The pronunciation of "protestor" was discussed this week at both
Language Log and
The Economist:
Some noun-verb pairs have different stress patterns: you recórd a récord, and a pérmit permíts you to do something. So it is with protest: the verb, the original word, is protést, "to object to something". The origin in the OED is given as "orig. and chiefly Scottish law", by the way, with the earliest citation in 1429. The noun, meaning "objection", appears about half a century later.
The OED gives only one stress pattern for the British pronunciation of the verb: protést. But the American pronunciations are given as protést and prótest both.
More at the links (and their comment threads). "Tahrir Square" presents additional problems:
"... one rule of English phonology—virtually every English speaker knows this, but very few know they know it—is that an [h] can't come at the end of a syllable. We have words like ah and oh, of course, but they're pronounced [a:] and [o:]...
But Arabs can end a syllable in one of two different h-like sounds, one pronounced far back in the throat (a pharyngeal, in the lingo), sounding raspy to an English-speaker... This is distinct from another h-sound much like English's, and also distinct from a third, more truly fricative sound, usually translated kh, like the last sound in Bach. Got it?
That first h-sound is the one in names like Ahmed. Since we don't have that sound, English-speakers often approximate it with the Bach sound, and people who can't do that will then fill in a k-sound, which is a neighbor to [kh]. This is why you can hear some English-speakers refer to an Ahmed as "Akhmed" or even "Akmed".

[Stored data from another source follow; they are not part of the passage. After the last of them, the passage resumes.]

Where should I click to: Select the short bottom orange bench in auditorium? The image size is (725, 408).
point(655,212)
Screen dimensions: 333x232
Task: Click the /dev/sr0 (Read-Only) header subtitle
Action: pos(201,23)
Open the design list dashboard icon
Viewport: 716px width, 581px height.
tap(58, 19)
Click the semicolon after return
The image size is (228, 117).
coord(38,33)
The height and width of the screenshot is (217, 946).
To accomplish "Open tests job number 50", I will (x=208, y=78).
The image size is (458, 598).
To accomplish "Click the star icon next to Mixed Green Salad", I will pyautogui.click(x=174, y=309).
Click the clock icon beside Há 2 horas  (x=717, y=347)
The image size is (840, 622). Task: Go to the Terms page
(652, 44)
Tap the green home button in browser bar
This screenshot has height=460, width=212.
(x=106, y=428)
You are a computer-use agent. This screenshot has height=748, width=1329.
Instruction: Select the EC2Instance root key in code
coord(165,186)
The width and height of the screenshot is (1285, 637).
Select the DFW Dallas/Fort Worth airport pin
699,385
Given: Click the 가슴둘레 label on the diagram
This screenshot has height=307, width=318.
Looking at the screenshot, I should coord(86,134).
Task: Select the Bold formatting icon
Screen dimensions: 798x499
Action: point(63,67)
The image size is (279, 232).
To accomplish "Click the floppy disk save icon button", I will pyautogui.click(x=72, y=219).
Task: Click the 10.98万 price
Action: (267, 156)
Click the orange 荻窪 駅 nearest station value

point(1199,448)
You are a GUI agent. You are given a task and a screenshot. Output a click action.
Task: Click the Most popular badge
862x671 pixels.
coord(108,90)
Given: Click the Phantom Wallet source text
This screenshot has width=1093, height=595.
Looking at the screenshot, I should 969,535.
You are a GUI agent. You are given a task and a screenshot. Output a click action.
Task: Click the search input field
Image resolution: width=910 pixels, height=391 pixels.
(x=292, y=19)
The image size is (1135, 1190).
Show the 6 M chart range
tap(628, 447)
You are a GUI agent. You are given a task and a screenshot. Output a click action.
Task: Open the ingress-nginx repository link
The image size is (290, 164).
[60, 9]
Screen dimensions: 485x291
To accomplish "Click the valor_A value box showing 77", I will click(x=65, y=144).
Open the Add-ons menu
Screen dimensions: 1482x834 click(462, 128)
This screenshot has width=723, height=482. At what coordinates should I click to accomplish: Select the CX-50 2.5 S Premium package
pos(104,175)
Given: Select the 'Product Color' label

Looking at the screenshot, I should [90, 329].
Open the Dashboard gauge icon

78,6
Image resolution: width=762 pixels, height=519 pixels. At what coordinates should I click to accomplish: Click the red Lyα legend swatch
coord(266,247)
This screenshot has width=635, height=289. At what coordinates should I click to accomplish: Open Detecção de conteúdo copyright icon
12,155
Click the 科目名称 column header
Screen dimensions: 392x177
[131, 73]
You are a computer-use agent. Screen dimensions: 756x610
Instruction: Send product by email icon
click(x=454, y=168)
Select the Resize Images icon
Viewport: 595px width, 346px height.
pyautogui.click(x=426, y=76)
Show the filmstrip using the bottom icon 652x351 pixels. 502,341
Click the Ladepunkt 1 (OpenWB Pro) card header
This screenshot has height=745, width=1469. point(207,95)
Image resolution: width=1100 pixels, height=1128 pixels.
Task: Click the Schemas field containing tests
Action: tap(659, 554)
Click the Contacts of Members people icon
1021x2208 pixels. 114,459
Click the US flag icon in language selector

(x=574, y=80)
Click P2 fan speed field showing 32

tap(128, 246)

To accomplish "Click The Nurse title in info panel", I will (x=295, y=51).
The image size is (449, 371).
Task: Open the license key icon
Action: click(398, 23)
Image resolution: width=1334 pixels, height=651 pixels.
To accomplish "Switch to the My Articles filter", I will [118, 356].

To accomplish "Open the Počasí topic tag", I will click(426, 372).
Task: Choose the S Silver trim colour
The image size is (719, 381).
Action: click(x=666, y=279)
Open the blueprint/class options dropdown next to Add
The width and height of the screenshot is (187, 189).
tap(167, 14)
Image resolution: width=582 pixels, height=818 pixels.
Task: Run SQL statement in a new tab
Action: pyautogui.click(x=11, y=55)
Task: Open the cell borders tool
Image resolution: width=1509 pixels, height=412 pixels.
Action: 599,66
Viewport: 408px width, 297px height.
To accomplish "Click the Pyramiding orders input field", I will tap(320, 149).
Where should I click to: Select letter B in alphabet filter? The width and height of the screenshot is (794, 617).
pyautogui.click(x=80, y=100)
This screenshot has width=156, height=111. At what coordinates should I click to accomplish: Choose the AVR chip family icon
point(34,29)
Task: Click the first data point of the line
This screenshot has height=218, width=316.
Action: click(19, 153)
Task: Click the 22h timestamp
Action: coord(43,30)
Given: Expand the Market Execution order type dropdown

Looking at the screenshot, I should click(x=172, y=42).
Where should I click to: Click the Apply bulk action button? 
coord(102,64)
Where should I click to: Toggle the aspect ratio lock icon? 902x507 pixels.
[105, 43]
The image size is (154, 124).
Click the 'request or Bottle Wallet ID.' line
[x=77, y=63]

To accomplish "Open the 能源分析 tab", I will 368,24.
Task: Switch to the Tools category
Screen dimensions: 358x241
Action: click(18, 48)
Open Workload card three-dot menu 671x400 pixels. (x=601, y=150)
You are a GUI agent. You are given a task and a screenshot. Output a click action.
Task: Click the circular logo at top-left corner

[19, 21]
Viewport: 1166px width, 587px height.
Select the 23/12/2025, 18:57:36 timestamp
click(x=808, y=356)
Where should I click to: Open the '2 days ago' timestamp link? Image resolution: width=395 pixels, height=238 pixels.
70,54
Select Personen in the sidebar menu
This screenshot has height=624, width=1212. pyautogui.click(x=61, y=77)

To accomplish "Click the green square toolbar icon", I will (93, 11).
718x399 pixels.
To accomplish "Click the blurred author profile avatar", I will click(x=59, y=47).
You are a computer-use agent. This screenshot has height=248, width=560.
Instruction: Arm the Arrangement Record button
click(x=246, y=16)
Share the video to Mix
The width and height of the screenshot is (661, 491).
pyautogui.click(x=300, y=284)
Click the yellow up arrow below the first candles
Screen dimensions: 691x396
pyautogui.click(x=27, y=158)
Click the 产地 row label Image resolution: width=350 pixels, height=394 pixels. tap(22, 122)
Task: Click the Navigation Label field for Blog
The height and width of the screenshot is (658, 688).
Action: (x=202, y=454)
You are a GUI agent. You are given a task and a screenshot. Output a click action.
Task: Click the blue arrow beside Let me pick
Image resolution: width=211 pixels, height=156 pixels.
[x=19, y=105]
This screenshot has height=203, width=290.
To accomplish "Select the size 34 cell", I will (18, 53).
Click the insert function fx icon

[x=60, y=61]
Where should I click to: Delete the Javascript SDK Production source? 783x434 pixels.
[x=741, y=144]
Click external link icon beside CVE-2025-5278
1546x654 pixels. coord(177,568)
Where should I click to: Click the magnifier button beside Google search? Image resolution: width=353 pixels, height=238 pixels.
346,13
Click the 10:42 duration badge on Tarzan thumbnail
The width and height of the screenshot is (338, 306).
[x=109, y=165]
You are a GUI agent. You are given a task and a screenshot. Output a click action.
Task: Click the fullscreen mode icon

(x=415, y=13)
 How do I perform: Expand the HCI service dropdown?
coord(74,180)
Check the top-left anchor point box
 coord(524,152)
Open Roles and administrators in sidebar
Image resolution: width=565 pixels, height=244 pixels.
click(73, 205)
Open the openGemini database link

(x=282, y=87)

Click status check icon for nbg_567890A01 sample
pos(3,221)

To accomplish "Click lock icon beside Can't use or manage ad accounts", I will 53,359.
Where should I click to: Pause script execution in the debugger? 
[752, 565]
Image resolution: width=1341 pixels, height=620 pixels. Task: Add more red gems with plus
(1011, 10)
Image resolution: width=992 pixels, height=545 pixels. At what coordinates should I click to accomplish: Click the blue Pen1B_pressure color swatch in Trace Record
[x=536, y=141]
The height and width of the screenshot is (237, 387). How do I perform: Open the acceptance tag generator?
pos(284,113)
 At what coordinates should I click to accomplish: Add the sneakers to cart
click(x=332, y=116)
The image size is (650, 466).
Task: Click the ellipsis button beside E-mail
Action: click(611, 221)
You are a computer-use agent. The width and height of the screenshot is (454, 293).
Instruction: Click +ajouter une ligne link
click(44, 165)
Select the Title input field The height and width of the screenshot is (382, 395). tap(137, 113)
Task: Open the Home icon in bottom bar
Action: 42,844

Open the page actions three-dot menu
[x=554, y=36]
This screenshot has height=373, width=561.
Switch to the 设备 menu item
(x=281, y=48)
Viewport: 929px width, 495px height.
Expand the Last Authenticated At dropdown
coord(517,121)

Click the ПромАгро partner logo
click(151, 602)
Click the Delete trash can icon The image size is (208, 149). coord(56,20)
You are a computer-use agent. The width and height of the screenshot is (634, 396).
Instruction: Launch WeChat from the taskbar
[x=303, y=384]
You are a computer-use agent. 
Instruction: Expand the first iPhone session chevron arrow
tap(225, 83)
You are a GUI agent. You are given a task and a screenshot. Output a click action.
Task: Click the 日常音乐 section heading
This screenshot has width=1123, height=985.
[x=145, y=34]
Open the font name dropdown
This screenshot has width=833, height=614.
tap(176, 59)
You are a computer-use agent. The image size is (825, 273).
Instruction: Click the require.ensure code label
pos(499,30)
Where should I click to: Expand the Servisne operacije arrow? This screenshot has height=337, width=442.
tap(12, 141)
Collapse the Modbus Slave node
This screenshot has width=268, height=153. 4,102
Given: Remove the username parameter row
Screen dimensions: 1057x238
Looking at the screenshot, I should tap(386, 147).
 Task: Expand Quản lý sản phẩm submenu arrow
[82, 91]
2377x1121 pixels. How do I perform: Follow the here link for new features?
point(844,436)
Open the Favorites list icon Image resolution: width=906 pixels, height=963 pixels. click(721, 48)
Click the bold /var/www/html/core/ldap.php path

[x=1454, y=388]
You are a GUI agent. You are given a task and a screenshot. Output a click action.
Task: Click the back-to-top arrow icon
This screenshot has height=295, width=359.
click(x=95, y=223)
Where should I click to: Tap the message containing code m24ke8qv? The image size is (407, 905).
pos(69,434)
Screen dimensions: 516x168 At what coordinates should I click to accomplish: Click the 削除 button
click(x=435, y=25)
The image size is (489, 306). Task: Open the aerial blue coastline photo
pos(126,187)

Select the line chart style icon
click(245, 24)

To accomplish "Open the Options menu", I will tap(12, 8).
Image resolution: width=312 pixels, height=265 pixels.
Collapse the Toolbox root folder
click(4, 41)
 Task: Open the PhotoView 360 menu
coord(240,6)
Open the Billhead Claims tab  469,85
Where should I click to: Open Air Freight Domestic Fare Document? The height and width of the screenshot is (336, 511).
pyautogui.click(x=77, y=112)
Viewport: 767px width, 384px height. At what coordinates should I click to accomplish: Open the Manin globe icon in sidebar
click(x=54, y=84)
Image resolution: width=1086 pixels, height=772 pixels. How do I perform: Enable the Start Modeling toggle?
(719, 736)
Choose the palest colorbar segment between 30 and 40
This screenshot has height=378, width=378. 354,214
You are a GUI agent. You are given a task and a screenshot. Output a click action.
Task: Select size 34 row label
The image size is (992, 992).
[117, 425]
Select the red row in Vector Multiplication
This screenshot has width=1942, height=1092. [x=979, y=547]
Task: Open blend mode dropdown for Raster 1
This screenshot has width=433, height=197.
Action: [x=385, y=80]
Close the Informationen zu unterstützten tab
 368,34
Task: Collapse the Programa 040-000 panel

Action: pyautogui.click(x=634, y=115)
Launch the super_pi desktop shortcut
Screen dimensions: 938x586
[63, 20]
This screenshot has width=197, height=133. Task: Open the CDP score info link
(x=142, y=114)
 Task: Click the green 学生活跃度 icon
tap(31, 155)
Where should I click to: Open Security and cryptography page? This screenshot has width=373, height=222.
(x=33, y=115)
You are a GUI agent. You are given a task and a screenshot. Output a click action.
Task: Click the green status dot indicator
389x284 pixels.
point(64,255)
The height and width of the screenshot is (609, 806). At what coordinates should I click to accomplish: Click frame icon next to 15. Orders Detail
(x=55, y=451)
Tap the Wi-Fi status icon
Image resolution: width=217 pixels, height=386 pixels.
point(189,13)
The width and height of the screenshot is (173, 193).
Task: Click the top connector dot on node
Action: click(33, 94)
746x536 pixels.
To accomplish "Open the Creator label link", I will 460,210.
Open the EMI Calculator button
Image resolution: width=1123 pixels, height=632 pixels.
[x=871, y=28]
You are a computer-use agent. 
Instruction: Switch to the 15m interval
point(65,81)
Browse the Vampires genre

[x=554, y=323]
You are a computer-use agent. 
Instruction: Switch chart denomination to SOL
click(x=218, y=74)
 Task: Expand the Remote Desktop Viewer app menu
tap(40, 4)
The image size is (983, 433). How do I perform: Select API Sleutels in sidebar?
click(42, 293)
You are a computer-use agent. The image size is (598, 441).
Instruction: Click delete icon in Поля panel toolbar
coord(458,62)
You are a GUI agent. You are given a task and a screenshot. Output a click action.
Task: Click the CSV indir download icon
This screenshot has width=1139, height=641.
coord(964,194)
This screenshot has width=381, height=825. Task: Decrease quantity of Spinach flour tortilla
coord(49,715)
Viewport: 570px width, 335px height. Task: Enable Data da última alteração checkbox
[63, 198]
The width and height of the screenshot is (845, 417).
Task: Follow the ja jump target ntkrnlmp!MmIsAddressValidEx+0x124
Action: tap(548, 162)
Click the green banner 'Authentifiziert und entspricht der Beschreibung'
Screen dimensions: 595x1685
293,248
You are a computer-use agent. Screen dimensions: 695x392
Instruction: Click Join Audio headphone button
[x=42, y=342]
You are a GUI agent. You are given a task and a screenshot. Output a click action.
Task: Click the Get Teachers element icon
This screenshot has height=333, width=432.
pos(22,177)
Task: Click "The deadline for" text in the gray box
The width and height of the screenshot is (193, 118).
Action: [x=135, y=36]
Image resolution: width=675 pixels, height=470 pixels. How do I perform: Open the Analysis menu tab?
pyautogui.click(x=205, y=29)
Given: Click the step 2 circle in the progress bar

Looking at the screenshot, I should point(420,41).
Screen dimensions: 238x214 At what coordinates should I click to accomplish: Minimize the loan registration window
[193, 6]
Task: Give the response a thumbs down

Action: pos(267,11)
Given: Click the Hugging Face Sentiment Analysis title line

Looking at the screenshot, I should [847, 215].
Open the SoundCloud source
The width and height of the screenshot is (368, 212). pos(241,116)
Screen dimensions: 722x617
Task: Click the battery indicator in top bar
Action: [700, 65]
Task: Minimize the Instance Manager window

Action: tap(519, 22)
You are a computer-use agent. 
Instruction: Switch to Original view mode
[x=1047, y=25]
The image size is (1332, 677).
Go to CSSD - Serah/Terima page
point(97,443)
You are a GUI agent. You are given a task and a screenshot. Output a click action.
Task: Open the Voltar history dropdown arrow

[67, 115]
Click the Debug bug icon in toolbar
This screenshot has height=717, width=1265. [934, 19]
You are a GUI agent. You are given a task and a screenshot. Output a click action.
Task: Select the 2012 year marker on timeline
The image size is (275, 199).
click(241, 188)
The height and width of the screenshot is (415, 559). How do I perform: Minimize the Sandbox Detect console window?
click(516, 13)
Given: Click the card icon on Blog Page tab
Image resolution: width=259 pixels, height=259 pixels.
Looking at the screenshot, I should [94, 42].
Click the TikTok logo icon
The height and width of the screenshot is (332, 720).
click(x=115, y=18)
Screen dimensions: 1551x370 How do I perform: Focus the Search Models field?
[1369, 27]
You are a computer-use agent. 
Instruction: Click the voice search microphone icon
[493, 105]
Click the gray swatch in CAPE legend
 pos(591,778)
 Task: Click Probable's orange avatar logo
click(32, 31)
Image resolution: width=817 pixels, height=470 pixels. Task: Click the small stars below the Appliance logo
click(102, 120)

The other option is to leave the h-sound out entirely, and that's what some people do with "Aamed". It's also what Mr Kirkpatrick did by saying "Tarir" for "Tahrir"—it's just too weird for most English-speakers to say the [h] at the end of a syllable. If you're unafraid of looking a bit like those journalists who try too hard to sound authentic, try it, and free yourself from your phonetic constraints in the name of Tahrir—"liberation".